[START Record excerpts]
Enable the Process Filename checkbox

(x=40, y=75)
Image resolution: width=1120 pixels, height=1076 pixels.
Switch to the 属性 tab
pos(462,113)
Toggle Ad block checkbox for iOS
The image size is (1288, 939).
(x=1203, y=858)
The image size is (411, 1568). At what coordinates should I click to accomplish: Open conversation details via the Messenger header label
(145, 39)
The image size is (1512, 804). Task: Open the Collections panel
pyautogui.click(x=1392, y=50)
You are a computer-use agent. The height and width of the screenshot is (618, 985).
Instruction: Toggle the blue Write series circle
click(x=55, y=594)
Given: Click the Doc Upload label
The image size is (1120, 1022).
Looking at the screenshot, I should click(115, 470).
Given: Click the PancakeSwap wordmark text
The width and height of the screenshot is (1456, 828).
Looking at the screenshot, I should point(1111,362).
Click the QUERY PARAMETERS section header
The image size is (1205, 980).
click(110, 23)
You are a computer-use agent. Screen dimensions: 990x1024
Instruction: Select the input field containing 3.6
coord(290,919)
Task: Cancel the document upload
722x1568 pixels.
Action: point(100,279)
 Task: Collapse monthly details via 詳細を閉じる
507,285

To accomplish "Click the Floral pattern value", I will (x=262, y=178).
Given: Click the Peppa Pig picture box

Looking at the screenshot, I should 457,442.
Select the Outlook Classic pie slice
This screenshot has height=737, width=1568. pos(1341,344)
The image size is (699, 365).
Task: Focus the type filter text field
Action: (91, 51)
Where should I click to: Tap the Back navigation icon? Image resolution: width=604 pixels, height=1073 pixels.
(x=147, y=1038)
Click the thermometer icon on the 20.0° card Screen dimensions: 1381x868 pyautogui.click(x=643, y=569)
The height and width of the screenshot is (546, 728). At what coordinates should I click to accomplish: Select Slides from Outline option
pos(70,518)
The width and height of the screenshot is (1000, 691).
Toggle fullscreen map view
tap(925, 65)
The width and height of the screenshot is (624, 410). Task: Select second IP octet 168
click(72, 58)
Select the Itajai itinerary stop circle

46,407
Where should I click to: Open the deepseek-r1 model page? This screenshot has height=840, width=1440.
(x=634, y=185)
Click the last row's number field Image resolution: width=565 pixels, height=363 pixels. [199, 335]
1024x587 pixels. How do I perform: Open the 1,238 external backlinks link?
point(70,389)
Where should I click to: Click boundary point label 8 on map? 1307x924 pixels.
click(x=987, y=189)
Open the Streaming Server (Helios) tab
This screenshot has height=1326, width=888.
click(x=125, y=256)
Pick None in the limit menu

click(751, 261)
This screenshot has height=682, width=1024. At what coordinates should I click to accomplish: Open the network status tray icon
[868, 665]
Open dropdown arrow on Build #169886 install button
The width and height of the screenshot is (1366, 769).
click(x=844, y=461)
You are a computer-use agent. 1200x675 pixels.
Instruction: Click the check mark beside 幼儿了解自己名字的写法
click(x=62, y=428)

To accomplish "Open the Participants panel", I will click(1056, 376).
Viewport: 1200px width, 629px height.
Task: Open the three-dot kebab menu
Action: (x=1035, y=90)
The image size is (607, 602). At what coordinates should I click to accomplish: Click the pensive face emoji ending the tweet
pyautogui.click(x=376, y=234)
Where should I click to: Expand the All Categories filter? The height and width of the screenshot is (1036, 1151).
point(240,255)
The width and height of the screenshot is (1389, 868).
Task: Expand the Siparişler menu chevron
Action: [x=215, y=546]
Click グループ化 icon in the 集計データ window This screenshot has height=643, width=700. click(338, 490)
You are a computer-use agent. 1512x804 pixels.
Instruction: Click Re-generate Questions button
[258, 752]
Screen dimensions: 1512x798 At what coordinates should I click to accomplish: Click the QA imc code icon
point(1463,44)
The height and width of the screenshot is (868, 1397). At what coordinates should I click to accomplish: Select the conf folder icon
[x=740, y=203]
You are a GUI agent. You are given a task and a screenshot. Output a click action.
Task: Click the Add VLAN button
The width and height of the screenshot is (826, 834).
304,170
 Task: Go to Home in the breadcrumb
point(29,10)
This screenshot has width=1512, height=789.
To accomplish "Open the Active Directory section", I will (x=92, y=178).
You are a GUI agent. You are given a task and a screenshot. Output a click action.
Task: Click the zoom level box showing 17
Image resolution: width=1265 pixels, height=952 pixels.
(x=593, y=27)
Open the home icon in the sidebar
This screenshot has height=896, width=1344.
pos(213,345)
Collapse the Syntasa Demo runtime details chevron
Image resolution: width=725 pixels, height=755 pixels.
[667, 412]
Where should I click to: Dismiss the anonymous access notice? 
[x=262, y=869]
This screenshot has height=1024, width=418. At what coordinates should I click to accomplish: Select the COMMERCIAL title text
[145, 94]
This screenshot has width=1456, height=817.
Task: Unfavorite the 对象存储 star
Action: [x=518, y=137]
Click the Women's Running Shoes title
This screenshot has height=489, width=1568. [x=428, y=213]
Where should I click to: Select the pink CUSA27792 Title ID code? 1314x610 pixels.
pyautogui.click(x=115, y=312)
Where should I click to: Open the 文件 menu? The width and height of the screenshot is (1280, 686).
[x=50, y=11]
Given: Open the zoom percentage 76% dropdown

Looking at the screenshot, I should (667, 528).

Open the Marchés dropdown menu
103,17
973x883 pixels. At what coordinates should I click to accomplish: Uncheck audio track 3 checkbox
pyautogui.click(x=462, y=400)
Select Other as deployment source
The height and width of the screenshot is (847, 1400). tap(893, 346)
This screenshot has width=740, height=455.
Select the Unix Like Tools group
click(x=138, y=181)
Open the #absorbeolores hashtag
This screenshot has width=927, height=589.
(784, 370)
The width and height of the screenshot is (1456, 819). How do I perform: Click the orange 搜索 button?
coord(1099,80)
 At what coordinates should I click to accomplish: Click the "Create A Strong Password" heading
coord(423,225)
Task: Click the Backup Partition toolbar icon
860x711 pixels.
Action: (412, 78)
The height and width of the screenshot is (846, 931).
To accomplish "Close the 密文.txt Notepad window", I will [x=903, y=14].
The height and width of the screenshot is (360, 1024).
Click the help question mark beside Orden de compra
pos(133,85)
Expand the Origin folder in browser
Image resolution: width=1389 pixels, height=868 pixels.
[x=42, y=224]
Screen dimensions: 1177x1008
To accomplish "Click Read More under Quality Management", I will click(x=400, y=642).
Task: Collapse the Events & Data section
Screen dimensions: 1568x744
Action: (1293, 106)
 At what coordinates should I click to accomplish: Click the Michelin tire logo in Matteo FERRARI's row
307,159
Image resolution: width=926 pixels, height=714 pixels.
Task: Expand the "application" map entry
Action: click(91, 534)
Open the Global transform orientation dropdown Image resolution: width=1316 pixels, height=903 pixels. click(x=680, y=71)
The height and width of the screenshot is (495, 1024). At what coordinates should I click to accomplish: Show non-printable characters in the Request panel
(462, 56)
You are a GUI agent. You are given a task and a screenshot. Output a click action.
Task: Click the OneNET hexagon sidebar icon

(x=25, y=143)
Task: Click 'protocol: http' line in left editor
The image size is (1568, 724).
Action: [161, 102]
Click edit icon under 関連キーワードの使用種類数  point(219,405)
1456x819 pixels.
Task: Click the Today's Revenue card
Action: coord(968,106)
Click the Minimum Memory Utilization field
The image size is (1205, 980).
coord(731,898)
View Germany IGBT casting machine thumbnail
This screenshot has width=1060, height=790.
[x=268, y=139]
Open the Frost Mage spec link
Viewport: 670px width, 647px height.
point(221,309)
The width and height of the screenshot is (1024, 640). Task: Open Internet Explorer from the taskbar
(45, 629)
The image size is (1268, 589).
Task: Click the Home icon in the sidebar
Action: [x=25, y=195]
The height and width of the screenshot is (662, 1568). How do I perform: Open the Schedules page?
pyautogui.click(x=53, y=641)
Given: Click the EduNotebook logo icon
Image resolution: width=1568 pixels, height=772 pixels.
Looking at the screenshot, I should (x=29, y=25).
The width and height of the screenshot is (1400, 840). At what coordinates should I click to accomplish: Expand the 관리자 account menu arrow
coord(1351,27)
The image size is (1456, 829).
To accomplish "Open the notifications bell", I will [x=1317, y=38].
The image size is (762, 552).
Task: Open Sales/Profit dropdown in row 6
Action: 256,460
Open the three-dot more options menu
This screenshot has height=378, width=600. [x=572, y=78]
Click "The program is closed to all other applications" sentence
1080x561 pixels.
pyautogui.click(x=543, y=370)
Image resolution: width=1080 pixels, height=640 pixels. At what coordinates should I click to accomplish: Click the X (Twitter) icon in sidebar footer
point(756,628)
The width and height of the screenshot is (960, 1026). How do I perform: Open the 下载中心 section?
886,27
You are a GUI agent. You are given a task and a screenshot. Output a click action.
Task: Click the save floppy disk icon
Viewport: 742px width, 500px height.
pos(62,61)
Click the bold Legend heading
[END Record excerpts]
Exercise goal:
Rewrite the records starting at the line containing "The image size is (411, 1568)." and ending at the line containing "click(110, 23)", with "label" changed to "caption" and nothing else altered. Give only those lines.

Result of this exercise:
The image size is (411, 1568). At what coordinates should I click to accomplish: Open conversation details via the Messenger header caption
(145, 39)
The image size is (1512, 804). Task: Open the Collections panel
pyautogui.click(x=1392, y=50)
You are a computer-use agent. The height and width of the screenshot is (618, 985).
Instruction: Toggle the blue Write series circle
click(x=55, y=594)
Given: Click the Doc Upload caption
The image size is (1120, 1022).
Looking at the screenshot, I should click(115, 470).
Given: Click the PancakeSwap wordmark text
The width and height of the screenshot is (1456, 828).
Looking at the screenshot, I should point(1111,362).
Click the QUERY PARAMETERS section header
The image size is (1205, 980).
click(110, 23)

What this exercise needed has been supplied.